» TASK OBJECTIVE:
Which lines in the records below contain the word "computer"? Return each of them.

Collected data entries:
******

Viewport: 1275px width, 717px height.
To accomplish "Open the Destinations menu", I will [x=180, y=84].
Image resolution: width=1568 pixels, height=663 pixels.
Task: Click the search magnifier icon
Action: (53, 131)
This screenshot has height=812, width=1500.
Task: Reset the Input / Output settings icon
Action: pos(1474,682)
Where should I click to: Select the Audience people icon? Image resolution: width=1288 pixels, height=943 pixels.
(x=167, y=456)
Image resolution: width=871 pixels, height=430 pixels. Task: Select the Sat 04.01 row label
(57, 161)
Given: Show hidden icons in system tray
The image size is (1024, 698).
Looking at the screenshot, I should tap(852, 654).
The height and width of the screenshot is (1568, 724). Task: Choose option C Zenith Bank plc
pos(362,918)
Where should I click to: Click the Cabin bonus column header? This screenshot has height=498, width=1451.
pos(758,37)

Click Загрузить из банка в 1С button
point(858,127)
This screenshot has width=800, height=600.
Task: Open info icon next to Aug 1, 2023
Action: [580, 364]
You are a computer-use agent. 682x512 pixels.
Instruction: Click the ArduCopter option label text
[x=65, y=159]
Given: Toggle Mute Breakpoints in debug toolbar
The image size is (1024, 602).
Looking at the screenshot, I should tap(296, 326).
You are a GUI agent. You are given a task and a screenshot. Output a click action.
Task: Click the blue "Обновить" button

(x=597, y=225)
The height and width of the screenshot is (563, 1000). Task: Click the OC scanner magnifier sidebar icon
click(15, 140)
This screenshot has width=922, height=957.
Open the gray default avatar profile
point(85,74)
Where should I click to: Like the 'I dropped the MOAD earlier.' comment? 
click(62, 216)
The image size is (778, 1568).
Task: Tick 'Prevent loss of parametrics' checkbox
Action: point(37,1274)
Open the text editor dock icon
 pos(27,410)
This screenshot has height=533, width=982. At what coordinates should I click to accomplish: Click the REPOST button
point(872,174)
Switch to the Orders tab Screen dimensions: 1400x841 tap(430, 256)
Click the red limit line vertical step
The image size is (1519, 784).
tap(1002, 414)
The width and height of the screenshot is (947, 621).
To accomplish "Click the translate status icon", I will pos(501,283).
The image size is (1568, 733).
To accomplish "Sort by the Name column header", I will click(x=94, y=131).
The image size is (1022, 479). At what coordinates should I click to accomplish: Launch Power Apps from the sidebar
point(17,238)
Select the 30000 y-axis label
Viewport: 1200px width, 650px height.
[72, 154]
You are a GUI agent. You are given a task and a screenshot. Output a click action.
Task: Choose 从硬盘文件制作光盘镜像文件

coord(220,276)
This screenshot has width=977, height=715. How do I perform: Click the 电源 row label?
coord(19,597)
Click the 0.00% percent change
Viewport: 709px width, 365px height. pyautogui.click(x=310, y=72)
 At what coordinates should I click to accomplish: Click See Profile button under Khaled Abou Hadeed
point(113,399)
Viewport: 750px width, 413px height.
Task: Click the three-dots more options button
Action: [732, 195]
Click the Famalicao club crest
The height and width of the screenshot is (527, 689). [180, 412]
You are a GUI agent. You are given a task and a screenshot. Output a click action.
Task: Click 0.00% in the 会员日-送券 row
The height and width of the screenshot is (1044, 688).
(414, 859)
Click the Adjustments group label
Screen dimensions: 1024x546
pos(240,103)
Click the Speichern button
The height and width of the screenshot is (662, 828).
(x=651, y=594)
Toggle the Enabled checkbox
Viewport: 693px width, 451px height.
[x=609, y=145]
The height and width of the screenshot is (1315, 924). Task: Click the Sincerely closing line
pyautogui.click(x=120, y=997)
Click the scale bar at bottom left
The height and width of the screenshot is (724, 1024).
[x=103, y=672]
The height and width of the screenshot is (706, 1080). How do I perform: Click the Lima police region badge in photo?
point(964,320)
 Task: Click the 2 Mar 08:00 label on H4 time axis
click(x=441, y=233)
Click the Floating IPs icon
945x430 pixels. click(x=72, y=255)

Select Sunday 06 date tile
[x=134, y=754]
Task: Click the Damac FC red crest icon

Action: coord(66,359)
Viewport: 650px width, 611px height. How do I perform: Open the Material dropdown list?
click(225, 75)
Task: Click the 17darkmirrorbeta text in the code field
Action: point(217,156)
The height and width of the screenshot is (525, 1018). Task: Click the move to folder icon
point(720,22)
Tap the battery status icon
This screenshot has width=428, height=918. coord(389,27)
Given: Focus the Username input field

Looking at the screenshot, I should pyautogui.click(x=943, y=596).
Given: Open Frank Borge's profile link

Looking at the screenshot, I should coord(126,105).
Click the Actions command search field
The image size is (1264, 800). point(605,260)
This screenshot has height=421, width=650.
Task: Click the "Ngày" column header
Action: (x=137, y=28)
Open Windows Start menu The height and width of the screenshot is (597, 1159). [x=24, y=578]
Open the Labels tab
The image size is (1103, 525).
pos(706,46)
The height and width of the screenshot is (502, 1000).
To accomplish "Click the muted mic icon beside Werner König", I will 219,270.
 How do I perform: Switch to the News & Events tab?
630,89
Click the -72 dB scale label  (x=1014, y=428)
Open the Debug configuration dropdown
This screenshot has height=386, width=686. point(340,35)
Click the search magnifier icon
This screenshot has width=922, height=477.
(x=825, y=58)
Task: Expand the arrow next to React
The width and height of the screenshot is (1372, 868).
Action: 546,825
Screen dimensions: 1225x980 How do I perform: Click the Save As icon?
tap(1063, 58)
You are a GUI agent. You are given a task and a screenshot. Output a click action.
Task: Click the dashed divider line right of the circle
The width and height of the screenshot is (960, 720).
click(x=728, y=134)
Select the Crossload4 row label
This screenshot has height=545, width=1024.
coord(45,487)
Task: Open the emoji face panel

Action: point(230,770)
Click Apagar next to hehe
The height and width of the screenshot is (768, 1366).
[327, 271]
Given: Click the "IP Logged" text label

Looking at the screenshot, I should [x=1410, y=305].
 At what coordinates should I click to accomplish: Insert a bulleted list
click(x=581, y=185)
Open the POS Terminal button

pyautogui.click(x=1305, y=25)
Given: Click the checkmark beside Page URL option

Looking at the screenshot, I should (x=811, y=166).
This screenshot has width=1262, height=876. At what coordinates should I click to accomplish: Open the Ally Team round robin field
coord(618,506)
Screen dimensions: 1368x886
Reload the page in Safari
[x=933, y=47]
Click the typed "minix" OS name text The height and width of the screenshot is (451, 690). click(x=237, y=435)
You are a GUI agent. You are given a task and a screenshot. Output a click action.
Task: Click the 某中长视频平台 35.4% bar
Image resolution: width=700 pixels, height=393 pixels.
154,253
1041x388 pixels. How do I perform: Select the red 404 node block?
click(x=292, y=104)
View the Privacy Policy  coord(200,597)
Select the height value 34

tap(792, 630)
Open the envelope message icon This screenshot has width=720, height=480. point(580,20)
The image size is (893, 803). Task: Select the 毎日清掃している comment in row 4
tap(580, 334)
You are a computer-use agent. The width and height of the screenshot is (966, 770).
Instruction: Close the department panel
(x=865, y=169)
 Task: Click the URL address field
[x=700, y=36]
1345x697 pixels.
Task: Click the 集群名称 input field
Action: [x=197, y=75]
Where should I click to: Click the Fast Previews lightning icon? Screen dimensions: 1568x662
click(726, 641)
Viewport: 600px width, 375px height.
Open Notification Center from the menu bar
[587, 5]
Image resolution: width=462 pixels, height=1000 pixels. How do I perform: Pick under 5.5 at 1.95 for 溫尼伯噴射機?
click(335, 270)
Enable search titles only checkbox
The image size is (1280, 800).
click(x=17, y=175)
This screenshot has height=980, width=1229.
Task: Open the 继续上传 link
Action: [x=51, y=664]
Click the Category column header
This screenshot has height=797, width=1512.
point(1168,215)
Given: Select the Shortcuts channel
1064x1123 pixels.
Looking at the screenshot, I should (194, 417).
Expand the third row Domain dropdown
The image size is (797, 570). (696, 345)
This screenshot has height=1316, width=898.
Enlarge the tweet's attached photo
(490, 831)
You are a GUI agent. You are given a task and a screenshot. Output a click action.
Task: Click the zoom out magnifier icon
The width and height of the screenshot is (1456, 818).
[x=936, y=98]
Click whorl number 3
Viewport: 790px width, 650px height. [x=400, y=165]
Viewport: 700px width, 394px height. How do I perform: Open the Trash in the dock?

******

» FINISHED TASK:
You are a computer-use agent. 682x512 pixels.
You are a computer-use agent. The width and height of the screenshot is (966, 770).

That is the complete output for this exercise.